Glioblastoma is the most lethal form of brain cancer and treating it with radiotherapy can cause prolonged radiation-induced lymphopenia. “By modeling a cerebrovascular system during radiation delivery, we hope to gain deeper insights into how radiotherapy affects the immune response in these groups of patients, potentially leading to improved therapeutic strategies,” says Hammi.
Plan comparisons
Galts and Hammi examined four treatment scenarios: IMPT FLASH with a single 22.3 Gy fraction; hypofractionated FLASH using two 14.6 Gy and five 8 Gy fractions; and conventional IMPT using thirty-two 2 Gy fractions. For each treatment plan, they assessed the dosimetric impact on the circulating lymphocytes and estimated the resulting radiotoxicity.
Dose–volume histograms revealed that FLASH radiotherapy significantly reduced the proportion of irradiated cells compared with conventional dose rate IMPT. During the first treatment fraction, all three FLASH schemes irradiated around 1.52% of the circulating blood volume, while conventional IMPT irradiated 2.18%. Hypofractionated FLASH plans, delivered over two or five fractions, increased this irradiated volume to 3.01% and 7.35%, respectively, while conventional IMPT exposed 42.41% of peripheral blood to radiation.
Next, the researchers examined the level of circulating lymphocytes that received a dose of at least 7 cGy – a threshold that causes 2% depletion in lymphocyte population – during the entire treatment. After completing conventional IMPT, 25.65% of the circulating lymphocytes received a dose of at least 7 cGy. For single-, two- and five-fraction FLASH treatments, the volumes receiving more than this dose threshold were 1.21%, 2.30% and 5.14%, respectively.
The volumes of circulating lymphocytes receiving doses of more than 100 cGy, which causes 30% depletion, were 0.77%, 1.28% and 2.09% for single-, two- and five-fraction FLASH, respectively, and 0.10% during conventional IMPT.
Galts and Hammi also studied the response of CD4+ and CD8+ lymphocytes, which have different distributions in peripheral blood, to the various irradiation scenarios. For both lymphocyte types, cell killing after the first fraction was 0.66%, 0.62%, 0.32% and 0.08% for single-, two- and five-fraction FLASH, and conventional IMPT, respectively.
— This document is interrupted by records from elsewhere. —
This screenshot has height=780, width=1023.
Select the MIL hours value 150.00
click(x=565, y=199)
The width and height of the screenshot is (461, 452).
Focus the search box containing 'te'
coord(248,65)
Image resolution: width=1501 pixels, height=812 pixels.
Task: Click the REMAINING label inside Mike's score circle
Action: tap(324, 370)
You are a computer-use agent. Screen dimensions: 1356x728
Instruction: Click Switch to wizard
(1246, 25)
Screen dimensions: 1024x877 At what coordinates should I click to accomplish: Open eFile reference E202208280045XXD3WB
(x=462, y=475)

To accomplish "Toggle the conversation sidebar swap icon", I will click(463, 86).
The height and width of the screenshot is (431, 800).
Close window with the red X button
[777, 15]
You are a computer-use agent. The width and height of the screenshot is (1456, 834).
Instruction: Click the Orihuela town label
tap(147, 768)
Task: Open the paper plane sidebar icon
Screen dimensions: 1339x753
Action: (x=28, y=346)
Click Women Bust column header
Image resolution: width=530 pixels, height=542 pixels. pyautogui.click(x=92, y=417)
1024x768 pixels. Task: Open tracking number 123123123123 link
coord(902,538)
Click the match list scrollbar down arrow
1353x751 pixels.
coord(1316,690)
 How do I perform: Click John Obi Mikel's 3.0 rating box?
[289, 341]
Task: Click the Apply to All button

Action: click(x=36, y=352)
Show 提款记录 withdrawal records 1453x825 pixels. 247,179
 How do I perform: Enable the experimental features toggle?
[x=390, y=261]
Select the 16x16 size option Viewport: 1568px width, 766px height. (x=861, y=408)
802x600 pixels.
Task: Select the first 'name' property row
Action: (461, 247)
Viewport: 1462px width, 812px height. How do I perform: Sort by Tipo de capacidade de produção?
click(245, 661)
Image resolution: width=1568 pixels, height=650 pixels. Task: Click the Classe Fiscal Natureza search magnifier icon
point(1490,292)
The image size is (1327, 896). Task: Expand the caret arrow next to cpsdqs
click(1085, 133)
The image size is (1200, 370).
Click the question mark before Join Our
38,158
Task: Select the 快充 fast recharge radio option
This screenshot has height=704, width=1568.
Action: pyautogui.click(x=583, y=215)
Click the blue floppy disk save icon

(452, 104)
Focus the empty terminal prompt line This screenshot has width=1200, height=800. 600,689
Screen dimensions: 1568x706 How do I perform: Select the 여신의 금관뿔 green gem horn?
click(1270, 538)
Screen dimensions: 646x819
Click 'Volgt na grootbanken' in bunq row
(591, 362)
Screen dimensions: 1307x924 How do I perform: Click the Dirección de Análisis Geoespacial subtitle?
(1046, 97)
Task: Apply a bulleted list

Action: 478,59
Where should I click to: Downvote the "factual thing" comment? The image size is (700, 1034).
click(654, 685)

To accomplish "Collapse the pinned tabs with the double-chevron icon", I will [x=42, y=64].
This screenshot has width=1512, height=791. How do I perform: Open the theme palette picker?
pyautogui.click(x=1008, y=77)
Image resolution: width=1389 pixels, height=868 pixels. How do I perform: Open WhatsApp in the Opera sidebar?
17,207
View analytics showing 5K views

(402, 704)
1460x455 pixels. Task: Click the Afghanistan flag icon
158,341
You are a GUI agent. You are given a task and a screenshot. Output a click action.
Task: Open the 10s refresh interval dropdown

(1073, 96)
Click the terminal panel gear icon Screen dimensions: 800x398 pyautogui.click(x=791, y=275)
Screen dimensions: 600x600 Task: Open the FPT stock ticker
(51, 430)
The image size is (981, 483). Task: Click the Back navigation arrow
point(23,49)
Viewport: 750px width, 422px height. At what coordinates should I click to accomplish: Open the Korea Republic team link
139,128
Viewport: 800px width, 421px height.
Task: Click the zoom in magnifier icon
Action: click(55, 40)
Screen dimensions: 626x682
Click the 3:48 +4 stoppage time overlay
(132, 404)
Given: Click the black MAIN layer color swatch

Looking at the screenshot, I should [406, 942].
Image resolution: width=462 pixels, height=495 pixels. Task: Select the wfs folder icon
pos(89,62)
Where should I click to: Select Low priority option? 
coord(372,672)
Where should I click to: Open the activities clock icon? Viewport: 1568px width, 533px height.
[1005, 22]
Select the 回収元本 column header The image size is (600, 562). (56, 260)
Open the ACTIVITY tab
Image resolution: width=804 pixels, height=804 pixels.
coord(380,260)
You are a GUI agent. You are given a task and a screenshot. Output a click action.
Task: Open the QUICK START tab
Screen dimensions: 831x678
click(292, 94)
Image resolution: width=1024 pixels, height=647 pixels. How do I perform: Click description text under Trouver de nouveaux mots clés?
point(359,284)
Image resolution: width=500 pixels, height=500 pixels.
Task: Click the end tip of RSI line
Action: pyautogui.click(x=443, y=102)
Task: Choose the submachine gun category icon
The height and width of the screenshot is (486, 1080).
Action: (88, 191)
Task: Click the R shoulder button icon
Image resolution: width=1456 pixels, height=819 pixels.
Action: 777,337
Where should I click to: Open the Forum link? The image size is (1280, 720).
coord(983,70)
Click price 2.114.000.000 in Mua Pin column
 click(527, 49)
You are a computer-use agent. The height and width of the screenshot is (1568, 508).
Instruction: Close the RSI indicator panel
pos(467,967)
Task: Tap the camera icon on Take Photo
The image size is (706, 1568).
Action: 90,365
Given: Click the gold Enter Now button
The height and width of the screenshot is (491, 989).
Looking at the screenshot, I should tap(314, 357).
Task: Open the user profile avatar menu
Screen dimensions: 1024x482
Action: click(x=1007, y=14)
Computational model determines dose to blood during radiotherapy
After the full treatment, the depletion in lymphocytes was 1.02% and 1.56% for two- and five-treatment fractions, respectively, and 2.14% for conventional IMPT. These findings demonstrate that FLASH proton therapy spares circulating immune cells during intracranial treatment, with single-fraction FLASH reducing the depletion rate by almost 70% compared with conventional IMPT.
Hammi tells Physics World that they are now expanding the model to include head-and-neck cancers. “Furthermore, we are exploring various FLASH delivery methods and their impact on the depletion of the immune system, with a particular focus on conformal FLASH treatment that’s based on passive, patient-specific energy modulation,” he explains. “This delivery model has the potential to spare more circulating lymphocytes compared with shoot-through FLASH delivery.”